[DATA RECORDS Boundary: Start]
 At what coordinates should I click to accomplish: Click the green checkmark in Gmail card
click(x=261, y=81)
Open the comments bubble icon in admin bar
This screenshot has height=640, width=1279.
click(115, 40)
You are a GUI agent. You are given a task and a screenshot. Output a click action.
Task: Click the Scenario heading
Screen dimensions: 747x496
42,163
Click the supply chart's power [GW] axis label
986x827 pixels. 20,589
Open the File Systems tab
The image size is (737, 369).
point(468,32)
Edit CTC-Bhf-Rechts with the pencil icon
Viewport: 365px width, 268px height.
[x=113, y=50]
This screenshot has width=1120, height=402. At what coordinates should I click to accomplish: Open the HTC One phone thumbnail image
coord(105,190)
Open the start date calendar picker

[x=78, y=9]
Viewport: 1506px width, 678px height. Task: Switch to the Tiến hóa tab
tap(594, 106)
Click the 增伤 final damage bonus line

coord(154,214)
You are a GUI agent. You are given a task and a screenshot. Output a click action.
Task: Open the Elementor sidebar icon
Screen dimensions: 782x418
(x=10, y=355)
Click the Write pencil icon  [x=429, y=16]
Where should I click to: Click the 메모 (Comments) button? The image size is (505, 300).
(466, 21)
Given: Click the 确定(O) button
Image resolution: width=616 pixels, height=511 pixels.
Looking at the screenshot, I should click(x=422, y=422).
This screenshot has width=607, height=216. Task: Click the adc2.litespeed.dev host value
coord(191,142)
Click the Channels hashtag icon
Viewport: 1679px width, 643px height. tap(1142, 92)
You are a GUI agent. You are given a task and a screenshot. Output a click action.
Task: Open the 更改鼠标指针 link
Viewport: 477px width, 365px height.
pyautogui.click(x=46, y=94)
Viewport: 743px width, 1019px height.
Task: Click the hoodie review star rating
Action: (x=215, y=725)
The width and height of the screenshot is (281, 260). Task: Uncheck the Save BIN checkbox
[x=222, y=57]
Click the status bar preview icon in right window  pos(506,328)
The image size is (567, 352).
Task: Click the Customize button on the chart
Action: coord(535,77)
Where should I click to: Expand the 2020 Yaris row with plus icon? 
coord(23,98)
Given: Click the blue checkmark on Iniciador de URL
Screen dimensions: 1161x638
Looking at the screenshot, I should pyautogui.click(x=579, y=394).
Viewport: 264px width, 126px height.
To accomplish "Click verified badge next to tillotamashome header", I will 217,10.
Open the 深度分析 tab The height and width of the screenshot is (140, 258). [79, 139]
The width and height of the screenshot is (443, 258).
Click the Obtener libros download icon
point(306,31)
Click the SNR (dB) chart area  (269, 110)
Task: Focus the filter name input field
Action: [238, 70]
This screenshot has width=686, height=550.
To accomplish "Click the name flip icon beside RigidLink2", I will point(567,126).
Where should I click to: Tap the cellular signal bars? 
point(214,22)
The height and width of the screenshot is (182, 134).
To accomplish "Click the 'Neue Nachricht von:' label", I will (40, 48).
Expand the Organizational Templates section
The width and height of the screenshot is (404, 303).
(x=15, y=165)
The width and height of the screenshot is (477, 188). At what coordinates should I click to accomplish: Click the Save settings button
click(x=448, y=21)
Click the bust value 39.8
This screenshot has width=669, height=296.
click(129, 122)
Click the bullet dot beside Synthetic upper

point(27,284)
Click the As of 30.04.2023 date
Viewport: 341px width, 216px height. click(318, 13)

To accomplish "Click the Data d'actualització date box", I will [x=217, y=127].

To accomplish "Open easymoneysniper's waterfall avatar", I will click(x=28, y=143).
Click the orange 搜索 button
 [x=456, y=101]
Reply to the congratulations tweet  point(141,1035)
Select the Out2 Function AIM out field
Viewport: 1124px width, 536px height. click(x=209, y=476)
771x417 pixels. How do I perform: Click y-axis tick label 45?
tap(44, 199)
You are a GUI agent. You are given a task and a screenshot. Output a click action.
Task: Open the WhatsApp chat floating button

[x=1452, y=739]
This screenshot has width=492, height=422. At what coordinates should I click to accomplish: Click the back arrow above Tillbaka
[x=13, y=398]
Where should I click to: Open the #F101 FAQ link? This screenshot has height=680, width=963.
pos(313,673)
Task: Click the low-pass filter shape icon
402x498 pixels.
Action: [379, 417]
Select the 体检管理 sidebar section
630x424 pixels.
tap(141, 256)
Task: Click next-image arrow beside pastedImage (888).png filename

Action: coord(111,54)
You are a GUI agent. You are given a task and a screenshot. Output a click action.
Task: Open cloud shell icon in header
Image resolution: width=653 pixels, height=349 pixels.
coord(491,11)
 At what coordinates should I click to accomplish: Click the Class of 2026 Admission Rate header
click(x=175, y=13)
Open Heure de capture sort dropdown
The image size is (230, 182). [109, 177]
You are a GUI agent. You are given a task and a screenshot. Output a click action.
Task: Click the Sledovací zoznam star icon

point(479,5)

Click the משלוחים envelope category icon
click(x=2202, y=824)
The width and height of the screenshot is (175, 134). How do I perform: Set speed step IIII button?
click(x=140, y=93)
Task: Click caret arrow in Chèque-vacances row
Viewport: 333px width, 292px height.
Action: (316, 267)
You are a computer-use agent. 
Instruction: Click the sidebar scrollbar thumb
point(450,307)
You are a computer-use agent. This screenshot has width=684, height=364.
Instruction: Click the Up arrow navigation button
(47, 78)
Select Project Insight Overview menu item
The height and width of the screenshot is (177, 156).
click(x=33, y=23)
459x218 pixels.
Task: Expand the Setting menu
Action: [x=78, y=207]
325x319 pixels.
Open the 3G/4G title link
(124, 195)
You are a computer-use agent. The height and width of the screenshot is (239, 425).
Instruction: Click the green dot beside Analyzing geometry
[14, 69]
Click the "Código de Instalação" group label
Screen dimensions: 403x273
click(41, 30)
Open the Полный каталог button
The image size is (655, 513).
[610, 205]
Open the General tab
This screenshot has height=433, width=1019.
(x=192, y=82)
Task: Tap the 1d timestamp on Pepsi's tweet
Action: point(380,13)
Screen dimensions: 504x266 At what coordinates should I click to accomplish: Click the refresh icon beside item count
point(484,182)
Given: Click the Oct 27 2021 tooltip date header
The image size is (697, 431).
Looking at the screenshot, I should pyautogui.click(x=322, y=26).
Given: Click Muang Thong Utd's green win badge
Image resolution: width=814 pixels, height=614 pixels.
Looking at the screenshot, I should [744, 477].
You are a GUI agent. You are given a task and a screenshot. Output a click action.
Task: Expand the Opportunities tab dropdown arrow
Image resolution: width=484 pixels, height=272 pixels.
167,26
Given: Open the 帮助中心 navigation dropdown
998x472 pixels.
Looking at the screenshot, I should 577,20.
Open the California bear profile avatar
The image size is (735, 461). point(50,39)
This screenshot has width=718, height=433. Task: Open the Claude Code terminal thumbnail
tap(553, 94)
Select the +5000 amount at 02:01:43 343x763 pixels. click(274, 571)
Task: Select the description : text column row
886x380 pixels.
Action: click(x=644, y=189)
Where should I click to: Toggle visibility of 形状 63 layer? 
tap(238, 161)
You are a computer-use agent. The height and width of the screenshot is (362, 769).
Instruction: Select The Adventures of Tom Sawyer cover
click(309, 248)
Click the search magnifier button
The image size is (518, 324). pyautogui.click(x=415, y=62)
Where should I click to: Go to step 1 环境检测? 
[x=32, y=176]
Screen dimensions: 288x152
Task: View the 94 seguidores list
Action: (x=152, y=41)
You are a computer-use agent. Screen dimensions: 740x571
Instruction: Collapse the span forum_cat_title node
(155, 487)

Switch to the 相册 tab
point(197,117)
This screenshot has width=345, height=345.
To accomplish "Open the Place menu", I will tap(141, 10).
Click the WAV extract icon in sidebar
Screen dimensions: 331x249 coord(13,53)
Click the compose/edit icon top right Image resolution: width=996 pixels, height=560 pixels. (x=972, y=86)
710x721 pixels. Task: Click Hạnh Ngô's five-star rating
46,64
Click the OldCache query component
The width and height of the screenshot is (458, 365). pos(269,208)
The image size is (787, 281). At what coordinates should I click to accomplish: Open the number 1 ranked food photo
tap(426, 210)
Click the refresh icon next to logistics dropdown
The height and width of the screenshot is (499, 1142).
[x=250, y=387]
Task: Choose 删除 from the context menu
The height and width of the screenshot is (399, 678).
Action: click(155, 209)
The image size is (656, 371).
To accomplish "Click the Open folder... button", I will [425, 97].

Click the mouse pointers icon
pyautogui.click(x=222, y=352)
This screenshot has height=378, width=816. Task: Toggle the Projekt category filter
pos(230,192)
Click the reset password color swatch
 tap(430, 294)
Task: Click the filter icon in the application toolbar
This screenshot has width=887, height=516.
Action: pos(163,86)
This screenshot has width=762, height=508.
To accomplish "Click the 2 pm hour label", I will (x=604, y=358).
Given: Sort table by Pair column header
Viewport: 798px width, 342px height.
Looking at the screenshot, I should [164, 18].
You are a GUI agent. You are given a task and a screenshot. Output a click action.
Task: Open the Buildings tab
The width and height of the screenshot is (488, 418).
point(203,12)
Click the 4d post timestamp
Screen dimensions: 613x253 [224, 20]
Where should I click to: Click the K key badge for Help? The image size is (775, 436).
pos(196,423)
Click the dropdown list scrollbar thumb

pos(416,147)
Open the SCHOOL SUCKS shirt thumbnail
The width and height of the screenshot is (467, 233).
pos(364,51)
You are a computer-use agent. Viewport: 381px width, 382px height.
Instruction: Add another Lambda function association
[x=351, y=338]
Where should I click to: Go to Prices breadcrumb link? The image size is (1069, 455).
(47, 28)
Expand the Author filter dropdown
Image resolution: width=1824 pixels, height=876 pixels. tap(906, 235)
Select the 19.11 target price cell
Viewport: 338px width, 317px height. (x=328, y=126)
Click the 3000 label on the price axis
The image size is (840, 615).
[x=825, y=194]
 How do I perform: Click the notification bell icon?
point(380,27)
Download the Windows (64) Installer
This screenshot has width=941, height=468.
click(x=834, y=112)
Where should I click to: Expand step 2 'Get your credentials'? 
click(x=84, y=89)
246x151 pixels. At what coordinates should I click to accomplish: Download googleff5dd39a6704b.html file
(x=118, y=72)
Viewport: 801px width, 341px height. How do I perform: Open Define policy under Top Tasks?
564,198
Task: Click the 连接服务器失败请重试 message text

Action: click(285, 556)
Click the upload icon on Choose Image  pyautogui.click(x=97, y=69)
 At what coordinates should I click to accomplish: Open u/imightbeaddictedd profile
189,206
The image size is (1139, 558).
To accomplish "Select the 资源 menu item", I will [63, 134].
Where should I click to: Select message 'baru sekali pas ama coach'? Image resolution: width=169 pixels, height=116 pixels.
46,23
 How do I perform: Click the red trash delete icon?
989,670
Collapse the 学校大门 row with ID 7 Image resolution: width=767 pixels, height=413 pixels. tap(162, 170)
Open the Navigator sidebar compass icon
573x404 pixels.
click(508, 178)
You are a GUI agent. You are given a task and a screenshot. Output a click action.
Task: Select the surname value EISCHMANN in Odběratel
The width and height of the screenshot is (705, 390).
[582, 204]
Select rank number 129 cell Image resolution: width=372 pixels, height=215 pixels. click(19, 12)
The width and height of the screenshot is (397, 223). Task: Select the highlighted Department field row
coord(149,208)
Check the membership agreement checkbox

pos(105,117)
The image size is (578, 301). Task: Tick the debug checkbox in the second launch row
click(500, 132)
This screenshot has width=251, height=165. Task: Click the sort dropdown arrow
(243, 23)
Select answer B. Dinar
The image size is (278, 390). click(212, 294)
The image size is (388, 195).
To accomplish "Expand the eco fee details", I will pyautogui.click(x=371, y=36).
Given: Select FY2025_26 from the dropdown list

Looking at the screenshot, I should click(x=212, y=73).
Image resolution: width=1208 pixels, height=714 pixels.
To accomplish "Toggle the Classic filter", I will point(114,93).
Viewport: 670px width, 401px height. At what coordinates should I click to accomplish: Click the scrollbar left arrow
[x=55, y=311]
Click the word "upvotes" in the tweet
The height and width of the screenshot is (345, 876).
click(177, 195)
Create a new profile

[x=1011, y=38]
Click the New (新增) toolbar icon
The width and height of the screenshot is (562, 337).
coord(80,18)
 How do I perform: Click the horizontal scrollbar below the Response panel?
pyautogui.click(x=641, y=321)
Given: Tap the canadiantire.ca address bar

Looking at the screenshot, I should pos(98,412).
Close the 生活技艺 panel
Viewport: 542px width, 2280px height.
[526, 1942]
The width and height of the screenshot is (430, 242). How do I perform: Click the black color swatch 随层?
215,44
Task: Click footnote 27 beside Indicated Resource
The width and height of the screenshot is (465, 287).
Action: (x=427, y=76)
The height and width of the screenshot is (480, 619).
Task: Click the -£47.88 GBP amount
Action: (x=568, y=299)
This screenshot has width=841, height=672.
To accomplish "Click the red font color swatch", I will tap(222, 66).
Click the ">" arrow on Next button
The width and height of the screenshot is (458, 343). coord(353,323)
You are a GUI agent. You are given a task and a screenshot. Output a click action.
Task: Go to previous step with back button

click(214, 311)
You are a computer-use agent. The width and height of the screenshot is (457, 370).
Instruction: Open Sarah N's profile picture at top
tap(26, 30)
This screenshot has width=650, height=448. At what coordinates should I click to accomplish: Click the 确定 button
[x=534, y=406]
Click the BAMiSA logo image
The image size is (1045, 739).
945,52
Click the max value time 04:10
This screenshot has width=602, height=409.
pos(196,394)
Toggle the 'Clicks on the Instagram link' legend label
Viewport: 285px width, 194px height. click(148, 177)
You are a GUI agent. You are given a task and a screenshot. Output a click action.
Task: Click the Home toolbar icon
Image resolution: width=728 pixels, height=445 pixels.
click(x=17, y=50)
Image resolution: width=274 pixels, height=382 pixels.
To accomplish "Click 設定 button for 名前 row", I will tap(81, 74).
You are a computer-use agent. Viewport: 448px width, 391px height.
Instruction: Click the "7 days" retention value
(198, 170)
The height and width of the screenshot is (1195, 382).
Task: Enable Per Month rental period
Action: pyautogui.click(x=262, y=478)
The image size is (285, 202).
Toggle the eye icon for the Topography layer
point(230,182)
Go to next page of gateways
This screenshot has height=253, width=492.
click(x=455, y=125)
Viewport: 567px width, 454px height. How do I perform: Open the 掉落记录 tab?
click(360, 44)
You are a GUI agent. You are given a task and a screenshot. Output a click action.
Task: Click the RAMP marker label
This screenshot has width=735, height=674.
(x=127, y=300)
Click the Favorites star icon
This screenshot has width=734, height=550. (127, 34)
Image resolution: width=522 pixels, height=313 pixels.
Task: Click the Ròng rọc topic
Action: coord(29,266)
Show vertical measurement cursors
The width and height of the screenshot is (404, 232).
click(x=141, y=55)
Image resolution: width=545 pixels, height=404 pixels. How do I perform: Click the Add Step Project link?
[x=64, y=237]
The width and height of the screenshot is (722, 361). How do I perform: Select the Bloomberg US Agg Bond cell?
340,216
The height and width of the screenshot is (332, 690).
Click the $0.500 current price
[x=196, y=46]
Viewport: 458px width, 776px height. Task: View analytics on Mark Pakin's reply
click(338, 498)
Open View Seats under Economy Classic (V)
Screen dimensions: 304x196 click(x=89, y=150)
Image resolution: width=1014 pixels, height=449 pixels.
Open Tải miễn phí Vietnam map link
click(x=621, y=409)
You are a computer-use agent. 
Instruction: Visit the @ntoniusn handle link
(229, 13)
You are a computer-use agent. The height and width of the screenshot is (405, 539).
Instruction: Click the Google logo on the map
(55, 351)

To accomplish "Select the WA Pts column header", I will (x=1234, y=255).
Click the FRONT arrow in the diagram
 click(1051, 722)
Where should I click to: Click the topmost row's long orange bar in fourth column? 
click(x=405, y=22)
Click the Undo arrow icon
[DATA RECORDS Boundary: End]
Your answer should be all lines from the data that contain "computer".

■ RESPONSE TO THIS EXERCISE
You are a computer-use agent. 
You are a computer-use agent. This screenshot has width=684, height=364.
You are a computer-use agent. The height and width of the screenshot is (239, 425).
You are a computer-use agent. The height and width of the screenshot is (362, 769).
You are a computer-use agent. Screen dimensions: 740x571
You are a computer-use agent. Viewport: 381px width, 382px height.
You are a computer-use agent. The width and height of the screenshot is (457, 370).
You are a computer-use agent. Viewport: 448px width, 391px height.
You are a computer-use agent. 
You are a computer-use agent. The height and width of the screenshot is (405, 539).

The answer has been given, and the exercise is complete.